Our submission can be viewed in the above graphics and in the following text:
“Waters,” religious historian Mircea Eliade explained in the 1950s, are “spring and origin, the reservoir of all the possibilities of existence; they precede every form and support every creation.” The waters of New Orleans permeate all aspects of life. Literally, culturally, and economically, the city is defined by the waters that surround it. Historically, the waters have permanently marked the city, bringing great destruction, followed by great renaissance. In whatever form or context, waters invariably retain their greatest natural function; they disintegrate, abolish forms; they are at once purifying and regenerating.
Along with great natural power comes great human responsibility. It is these dualities of power/responsibility and human/nature that we will choose to celebrate through our proposed DESCOURS installation.
“I must live near a lake,” wrote Swiss psychiatrist Carl Jung, who waded into the depths of the psyche and equated water with the unconscious. “Without water, I thought, nobody could live at all.”

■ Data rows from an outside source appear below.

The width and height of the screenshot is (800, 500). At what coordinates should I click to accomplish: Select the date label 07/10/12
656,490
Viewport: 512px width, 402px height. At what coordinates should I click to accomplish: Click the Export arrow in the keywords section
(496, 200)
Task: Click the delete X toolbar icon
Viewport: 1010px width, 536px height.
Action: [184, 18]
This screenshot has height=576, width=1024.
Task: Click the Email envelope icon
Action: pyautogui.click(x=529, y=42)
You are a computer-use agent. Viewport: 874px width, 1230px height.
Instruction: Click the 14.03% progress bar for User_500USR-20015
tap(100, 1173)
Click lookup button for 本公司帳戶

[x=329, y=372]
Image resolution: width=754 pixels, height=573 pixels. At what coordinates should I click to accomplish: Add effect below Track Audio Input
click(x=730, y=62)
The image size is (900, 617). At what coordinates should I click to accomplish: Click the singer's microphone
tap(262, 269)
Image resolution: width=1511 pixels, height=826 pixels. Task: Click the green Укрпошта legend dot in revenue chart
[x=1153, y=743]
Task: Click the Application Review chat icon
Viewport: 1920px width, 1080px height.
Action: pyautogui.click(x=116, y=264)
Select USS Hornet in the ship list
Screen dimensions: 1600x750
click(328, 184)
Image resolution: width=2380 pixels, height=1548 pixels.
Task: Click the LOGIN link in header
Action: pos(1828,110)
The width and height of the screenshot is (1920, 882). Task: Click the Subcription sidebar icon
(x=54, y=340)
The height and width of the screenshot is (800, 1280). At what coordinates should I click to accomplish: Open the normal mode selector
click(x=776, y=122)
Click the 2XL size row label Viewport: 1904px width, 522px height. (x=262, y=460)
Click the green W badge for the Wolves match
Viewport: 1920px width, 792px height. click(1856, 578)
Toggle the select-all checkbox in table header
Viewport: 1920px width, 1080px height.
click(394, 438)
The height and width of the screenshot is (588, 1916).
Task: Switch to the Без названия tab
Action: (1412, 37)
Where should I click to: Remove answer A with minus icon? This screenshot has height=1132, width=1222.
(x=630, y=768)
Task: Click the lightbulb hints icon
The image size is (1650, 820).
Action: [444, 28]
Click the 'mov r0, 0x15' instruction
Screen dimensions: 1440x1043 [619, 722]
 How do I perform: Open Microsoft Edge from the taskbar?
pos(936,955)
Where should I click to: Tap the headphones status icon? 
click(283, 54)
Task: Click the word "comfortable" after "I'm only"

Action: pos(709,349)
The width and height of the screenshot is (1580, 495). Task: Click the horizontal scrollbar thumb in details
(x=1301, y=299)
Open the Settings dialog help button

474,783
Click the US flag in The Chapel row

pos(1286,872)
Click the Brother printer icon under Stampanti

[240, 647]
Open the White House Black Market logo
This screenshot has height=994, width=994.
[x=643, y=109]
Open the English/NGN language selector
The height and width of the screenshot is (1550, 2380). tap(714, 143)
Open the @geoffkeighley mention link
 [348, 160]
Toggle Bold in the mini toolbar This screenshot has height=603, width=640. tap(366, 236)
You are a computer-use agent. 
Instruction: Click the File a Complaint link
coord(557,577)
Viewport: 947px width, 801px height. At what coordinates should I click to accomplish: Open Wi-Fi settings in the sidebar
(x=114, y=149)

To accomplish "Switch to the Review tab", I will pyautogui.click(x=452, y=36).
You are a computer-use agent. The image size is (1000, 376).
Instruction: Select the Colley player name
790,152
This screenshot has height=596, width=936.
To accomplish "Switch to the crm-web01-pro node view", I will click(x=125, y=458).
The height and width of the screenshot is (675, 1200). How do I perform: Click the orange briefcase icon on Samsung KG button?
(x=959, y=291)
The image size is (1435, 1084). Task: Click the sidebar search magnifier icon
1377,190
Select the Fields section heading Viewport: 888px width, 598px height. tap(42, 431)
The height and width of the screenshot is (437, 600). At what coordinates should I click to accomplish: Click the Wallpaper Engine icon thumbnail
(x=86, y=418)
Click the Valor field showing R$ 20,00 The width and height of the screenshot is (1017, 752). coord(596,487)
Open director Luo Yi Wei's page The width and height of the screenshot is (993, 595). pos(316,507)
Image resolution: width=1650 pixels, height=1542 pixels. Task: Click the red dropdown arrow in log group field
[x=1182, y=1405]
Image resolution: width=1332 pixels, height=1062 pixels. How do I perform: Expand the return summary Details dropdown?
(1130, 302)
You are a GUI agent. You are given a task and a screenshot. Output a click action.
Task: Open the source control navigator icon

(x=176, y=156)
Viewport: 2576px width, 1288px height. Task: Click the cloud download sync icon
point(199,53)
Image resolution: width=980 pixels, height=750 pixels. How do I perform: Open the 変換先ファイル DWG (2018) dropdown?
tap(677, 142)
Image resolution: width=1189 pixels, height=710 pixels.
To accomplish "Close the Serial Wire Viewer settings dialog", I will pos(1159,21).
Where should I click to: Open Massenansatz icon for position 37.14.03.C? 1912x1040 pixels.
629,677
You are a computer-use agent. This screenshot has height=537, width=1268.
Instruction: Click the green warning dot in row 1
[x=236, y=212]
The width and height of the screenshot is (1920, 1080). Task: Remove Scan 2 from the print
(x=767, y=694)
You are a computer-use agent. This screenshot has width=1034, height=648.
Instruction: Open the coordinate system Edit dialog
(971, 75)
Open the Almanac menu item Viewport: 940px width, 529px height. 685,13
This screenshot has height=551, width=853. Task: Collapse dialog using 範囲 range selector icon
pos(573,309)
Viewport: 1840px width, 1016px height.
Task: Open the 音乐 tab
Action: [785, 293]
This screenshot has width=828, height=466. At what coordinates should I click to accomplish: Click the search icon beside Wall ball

The body thirsts. So does the spirit of New Orleans. Located in a back alley, three long horizontal planes will imbibe the waters of this great city. Each specific to scale (Bayou, Mississippi, and the Gulf of Mexico), the three planes playfully overlap, transforming the night time hours of this urban space into an interactive gallery, a dynamic and newly occupiable space.
“It is through water that the world becomes transparent, is able to show the transcendent.” – Mircea Eliade
The waters of New Orleans contain memories. Exposing these memories, the alternating literal and phenomenal transparencies, celebrate the tenuous relationship between Human and Nature. The long and narrow alleyway provides an ideal backdrop for this duality. As participants move through the urban threshold, they are both reflected and exposed to the urban environment. Is it the city that controls the water or does the water control the city? More importantly, what is the power of the individual within this already established tension?
“Contact with water always brings a regeneration.” – Mircea Eliade
The lighting level fluctuates; human movement through the space strategically turns on specific water pumps. Participants playfully rearrange the magnets, altering the submerged LED’s. As the LED’s move, the changing water patterns stir the previously unnoticed sediments. Each user unwittingly alters the display, illustrating the power of one individual within a previously serene canvas.
As multiple users engage the alleyway, participant reflections are first merged with the water’s refracted historic context, and then merged into one. All become submerged in the water’s disturbances. Does a person distort the water? Or does the water distort the person? These planes represent the city’s regeneration.
Along with great natural power comes great human responsibility. It is these dualities of power/responsibility and human/nature that we will choose to celebrate through our proposed DESCOURS installation.